Jesus often spoke of gardening. “Plant a mustard seed” or “scatter some seeds” or “sit back and watch some fruit grow.” Hardly seems all that interesting. But of course, Jesus’ wisdom far exceeds my own. As Christians, we spend a lifetime scattering seeds, giving away our treasure here, showing up at the food pantry there, sharing our faith here and smiling at somebody at the grocery store there. Most of these seeds will amount to nothing, or at least very little. The Christian life is a lot like taking a handful of seeds and throwing them into a grassy field in the wrong climate with no water and the incorrect amount of shade. People are often unwilling to receive love. People take advantage of our good will. People frequently don’t reciprocate generosity.
But sometimes in the course of life, God says to us “I want to use you today.” As that same know-it-all preacher (now seven years older), my not-always-living-up-to-it aspiration in ministry has been to live the words of John Wesley’s covenant prayer: “Put me to doing, put me to suffering. Let me be employed for you or laid aside for you, exalted for you or brought low for you. Let me be full, let me be empty. Let me have all things, or let me have nothing.” Maybe ministry for those of use who don a clerical collar and for all Christians is simply showing up each and every day and scattering seeds, praying that God will use us. Most of them won’t sprout. Perhaps, even, the vast majority won’t do anything. But there comes a time in our life when God looks at us and says “I’ve made you for a time such as this. Now, go.”

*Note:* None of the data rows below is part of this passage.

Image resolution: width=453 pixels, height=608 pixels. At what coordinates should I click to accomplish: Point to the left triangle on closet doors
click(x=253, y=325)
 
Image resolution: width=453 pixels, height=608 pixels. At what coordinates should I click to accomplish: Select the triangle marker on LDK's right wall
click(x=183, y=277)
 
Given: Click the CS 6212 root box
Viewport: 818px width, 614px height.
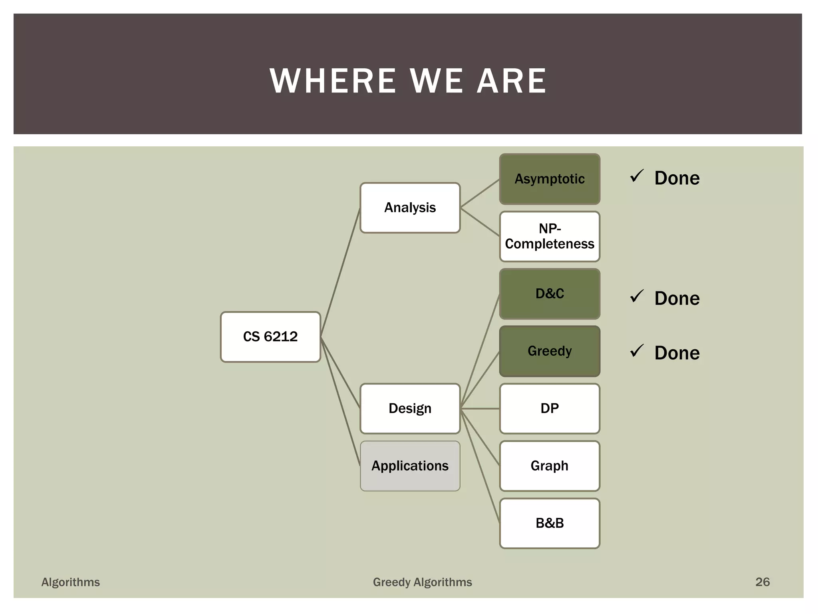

If you turn on FOX News or CNN, you may be convinced that the world is going to hell in a handbasket. That may be true. I’m not sure. But I am convinced that if each of us makes it a priority to show up each day and to love others as God has first loved us, then the world is going to be OK. If we wake up and say “God might want to use me today,” then we will scatter seeds with purpose and with love. Most of them won’t sprout. But one could. And you or I – in spite of our faults and failures – might just be on God’s list today. If in the course of our lives, each of us changed the lives of just a couple of people for the better, if we scattered thousands of seeds and only a few sprouted, then we will have done our jobs. And the world will turn out fine. God is God, and we are not; most of us can’t radically change the course of the universe, but we can change someone’s life, today. Maybe that’s the point of scattering seeds.